Dunno if you have kids but that's something that generations could pass down and enjoy the stories of the previous owners!
Well done!


----------



## Carpenter69 (Mar 5, 2013)

divedoc said:


> Thanks again for the comments guys. I'm out of town (again), but my humidor's holding a rock steady 65% rh with HF beads. Been slowly building up the stash, and I think I'm at a point where I can wait until I run low before getting more.
> 
> Carpenter69, I did use a straightedge. Careful measurements and some clamping/carpet tape got me pretty darn close, but it wasn't perfect. I have incredible respect for the folks who routinely built straight, squared-off things without lasers and other tech. A buddy of mine owns a home built in the 18th century, and it's not exaggeration when I say that his walls and ceilings are still straighter than mine, which were built in the last five years or so.


Sorry brother I quoted the wrong person. Patience is the key. Even after 25 yrs. I still make mistakes.(plenty of them)


----------



## Carpenter69 (Mar 5, 2013)

This humidor is beautiful.love the inlay. Great choice of woods. Some how I think this isn't your first time building something.lol


----------



## Carpenter69 (Mar 5, 2013)

Mortenoir said:


> Did you put any finish on the inside?
> 
> I plan on building my own humidor soon. Any tips/advice?


Relax, take your time and have fun doing it.


----------



## divedoc (Mar 7, 2013)

Carpenter69 said:


> Relax, take your time and have fun doing it.


+1

I'm pretty new to woodwork and I'm always learning from my mistakes.
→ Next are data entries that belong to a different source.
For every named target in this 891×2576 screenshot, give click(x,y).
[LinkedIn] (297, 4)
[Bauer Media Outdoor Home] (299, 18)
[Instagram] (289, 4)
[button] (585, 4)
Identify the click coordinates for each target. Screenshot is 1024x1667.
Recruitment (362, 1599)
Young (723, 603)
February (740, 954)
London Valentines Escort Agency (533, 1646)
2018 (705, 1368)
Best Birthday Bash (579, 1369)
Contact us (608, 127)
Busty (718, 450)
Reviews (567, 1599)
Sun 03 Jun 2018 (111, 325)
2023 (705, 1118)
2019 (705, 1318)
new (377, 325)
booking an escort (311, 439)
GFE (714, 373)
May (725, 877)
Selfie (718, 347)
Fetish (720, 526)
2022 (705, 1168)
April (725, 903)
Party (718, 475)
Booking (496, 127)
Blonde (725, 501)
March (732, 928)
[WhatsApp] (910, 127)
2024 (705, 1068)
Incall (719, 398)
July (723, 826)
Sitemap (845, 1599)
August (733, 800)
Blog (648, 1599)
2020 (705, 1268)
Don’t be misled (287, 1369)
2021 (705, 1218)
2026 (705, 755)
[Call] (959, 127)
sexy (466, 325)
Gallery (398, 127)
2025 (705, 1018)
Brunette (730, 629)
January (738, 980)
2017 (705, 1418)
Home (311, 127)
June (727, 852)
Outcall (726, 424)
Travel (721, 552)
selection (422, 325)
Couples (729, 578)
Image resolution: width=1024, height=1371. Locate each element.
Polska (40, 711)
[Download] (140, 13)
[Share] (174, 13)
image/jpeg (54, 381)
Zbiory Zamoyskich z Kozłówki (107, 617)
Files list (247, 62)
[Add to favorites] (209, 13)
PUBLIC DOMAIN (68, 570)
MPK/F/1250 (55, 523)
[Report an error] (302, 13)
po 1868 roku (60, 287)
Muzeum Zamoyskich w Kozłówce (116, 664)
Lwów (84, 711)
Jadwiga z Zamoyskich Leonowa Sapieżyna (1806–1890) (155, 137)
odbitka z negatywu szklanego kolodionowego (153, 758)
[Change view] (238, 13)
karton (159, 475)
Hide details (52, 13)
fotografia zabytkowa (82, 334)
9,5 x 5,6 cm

One of my first mistakes was my eagerness to get to the cutting and gluing part. If you skimp on planning, re-planning, measuring, re-measuring, and double-checking again *before* you cut, you end up wasting lots of wood and getting super frustrated at the results. The truth of the matter is that you can make a solid humidor with some pretty simple techniques, it just takes patience and the willingness to deal with errors, or to learn from them and use a little more material. Seriously, if I could put that together, anyone can.

...Oh, and one other thing. For your first couple of projects, don't plan on saving any money.  With all of the tools, clamps, jigs, etc. that I collected, I'm pretty sure I could've bought a humidor for the same amount of money! The next one, though...


----------



## JPatrick (May 19, 2013)

Looks great! Keep it up, and before you know it you will be building a walkin.


----------



## liquidicem (May 23, 2013)

Looks great. I'm impressed that you did it without a table saw. I know it can be done, but it takes another level of patience and skill. Well done!


----------



## Tobias Lutz (Feb 18, 2013)

That is beautiful! I really envy those who can do nice wooodworking.


----------



## bassfishindoc (Jun 3, 2013)

That box looks great! I have always wanted to get better at woodworking I just do not have the time to put into it. Your work looks top notch!


----------



## Just1ce (Dec 9, 2011)

Very nice. I have been considering doing something like this on a larger scale, so I am glad to know that it can be done with great results.


----------



## paulb1970 (Mar 25, 2013)

That's nice!....mine would n\be leaking humidity like crazy!...ha!!......good job!!


----------